Tartışma bölümünün sonunda, değerlendirmeyi yapan kişi genel bir özet yaparak ortak fikirlere ve daha çok dikkate alınması gereken noktalara dikkat çekebilir. 

Eğitim sonuçlarını değerlendirmenin geleneksel yöntemlerinden biri; katılımcının yöneticisinden, eğitimden sonraki davranış değişikliğini yorumlamasını istemektir. 

Yöneticiler görüşleri sorulduğunda değişimin gerçekleşip gerçekleşmediğini dile getirmek konusunda gönüllü davranır. Bu da eğitimin işe yansıyıp yansımadığının anlaşılmasını sağlar. Olumlu değişiklik söz konusu olduğunda bu, amirin katılımcıyı yüreklendirmesi konusunda destek sağlar. Bu arada olumlu değişiklerin var olduğu ortamlarda amirin her zaman katılımcıya geribildirimde bulunması istenmelidir. Eğitimin ardından hiçbir davranış değişikliği olmadığında; ya da davranış değişikliği olumsuz olarak gerçekleştiğinde ise amirle fikir alışverişinde bulunularak bunun neden olduğu analiz edilebilir. Ardından yöneticiden bir koçluk planı yaratması istenebilir. 

Bu yöntem, gözlemci konumunda bulunan iş arkadaşları için de kullanılabilir. Örneğin, eğitime gözlemci olarak katılan kişilerden bir form doldurması istenebilir. Eğitimin Sunum Teknikleri konusunda verildiğini varsayarsak form; tanıtım, materyallerin açıklığını ve görsel malzemelerin kullanımını içerebilir. Gözlemcilerden; katılımcının eğitim öncesinde ve sonrasındaki durumunu “etkin değil”den “çok etkili”ye kadar (1-5 arasında) değerlendirmesi talep edilir. Ardından elde edilen sonuçlar analiz edilerek katılımcıya geribildirim sağlanır. Alınan yorumlar çoğunlukla “dostane” olsa da bazı spesifik önerileri içerdiğini de görebiliriz. Bu, katılımcının normalde karşı karşıya kalamayacağı ve gerçekten yararlı olabilecek bir geribildirimdir. 
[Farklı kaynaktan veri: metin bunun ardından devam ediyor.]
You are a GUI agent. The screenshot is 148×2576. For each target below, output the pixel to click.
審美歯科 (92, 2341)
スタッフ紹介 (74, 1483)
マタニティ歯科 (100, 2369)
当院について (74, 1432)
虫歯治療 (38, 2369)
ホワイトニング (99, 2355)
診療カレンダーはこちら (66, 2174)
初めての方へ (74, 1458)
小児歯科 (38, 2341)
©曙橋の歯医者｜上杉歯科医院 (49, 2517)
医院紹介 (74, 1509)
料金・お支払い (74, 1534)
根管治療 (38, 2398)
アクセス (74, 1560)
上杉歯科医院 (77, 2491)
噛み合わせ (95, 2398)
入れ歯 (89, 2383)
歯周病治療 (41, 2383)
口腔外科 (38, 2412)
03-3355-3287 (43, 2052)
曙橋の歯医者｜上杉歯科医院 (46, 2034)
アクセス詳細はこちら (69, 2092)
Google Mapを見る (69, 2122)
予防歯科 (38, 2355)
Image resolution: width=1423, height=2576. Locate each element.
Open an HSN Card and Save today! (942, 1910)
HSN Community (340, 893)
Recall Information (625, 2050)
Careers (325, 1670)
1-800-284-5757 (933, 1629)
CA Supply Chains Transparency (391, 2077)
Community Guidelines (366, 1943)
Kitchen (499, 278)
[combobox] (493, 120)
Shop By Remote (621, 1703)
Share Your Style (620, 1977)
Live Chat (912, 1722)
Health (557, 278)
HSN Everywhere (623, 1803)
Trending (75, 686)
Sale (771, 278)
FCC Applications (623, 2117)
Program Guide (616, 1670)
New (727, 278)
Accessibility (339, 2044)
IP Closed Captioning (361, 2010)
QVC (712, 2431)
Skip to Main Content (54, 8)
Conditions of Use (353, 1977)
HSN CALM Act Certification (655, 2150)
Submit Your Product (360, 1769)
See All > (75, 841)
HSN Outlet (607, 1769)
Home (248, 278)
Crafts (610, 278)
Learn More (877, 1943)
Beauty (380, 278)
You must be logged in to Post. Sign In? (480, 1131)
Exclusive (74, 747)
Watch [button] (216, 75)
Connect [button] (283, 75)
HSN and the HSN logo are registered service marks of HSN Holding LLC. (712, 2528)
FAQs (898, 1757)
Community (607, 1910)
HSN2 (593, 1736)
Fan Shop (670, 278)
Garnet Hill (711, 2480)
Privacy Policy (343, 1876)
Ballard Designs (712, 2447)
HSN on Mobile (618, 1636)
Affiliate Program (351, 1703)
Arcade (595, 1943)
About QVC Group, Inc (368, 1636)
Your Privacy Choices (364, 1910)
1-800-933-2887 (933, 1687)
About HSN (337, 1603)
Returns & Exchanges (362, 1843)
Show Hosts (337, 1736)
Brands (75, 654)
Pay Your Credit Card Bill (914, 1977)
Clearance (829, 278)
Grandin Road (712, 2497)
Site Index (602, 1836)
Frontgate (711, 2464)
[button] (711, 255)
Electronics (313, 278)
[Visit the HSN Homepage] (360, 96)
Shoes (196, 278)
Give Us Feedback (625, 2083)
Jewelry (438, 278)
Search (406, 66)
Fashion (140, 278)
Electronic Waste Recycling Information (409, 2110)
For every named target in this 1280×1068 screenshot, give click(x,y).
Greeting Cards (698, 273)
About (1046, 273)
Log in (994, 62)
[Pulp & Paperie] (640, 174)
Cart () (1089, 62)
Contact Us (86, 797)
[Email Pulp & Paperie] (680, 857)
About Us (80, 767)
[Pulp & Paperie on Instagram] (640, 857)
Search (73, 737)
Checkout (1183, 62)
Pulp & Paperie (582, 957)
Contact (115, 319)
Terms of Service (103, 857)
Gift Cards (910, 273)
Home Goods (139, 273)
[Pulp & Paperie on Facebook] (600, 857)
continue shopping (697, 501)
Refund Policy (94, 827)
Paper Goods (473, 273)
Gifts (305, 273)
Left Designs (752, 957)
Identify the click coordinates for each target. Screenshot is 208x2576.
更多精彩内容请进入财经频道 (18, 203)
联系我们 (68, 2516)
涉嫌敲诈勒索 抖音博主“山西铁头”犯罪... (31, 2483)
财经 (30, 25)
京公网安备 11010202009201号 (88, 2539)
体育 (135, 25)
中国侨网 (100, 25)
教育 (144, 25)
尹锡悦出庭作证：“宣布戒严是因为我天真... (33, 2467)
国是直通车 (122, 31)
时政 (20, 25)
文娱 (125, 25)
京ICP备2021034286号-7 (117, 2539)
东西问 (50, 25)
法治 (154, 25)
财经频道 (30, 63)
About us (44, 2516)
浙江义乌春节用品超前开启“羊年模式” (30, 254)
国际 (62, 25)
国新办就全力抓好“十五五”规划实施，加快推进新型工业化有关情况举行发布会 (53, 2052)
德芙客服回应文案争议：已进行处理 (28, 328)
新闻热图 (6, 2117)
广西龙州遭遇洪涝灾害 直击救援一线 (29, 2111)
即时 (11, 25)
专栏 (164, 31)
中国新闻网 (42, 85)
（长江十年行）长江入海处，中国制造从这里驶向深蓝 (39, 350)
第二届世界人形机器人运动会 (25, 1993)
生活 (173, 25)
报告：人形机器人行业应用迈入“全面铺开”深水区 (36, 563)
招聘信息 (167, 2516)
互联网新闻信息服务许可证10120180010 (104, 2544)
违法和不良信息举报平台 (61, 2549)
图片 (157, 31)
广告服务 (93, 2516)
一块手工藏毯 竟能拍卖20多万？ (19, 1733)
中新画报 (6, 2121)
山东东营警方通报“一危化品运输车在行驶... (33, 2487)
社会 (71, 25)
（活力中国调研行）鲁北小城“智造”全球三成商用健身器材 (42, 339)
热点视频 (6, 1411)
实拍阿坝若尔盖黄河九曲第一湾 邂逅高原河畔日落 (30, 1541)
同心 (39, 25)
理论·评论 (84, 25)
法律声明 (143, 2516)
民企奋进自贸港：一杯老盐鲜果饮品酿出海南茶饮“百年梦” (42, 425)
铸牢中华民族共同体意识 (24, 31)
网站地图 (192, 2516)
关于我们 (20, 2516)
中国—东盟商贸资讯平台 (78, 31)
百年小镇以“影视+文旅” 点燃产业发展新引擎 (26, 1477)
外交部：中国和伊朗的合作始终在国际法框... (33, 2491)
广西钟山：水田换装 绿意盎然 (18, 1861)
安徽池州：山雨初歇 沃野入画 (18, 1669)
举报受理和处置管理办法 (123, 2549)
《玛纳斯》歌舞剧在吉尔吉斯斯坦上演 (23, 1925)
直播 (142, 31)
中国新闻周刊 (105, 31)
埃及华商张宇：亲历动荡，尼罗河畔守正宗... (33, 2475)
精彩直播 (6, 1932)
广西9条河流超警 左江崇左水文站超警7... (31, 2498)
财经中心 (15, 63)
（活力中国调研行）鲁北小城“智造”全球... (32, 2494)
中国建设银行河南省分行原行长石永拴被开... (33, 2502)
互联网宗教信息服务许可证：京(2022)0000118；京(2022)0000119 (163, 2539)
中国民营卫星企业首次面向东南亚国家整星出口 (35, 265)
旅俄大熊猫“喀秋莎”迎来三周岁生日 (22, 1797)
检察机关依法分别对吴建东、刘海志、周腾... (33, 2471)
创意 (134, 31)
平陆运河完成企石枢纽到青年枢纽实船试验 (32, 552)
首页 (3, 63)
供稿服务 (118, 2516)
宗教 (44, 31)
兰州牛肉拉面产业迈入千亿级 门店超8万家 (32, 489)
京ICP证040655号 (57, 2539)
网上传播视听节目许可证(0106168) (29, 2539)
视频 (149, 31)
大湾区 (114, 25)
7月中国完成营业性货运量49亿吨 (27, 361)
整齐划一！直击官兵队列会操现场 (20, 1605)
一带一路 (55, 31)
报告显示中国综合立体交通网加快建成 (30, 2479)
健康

Yukarıda saydığımız altı yöntemden biri, herhangi bir eğitimi için yararlı olabilir. Bu yöntemler genellikle son derece etkilidir çünkü katılımcılar, birilerinin kendilerini izlediğini ve özellikle ölçtüğünü bildiğinde değişime çok daha yatkın hale gelir. Bu yöntemlerin tümü eğitim değerlendirmesi olsa da daha da önemlisi katılımcıların değerlendiriliyor olmasıdır. Bu nedenle işe yararlar. Ancak bu, takip değerlendirmelerinin yapılması için tek neden değildir. Zaman içinde çalışanlar yeni eğitimlere katılır ve takip süreci olumlu geribildirimler sağladıkça başkalarının da bunlara katılmasını teşvik ederler. Takip yöntemleri; bir organizasyonda eğitimlere gerçekten değer verilmesinin önemli bir yoludur.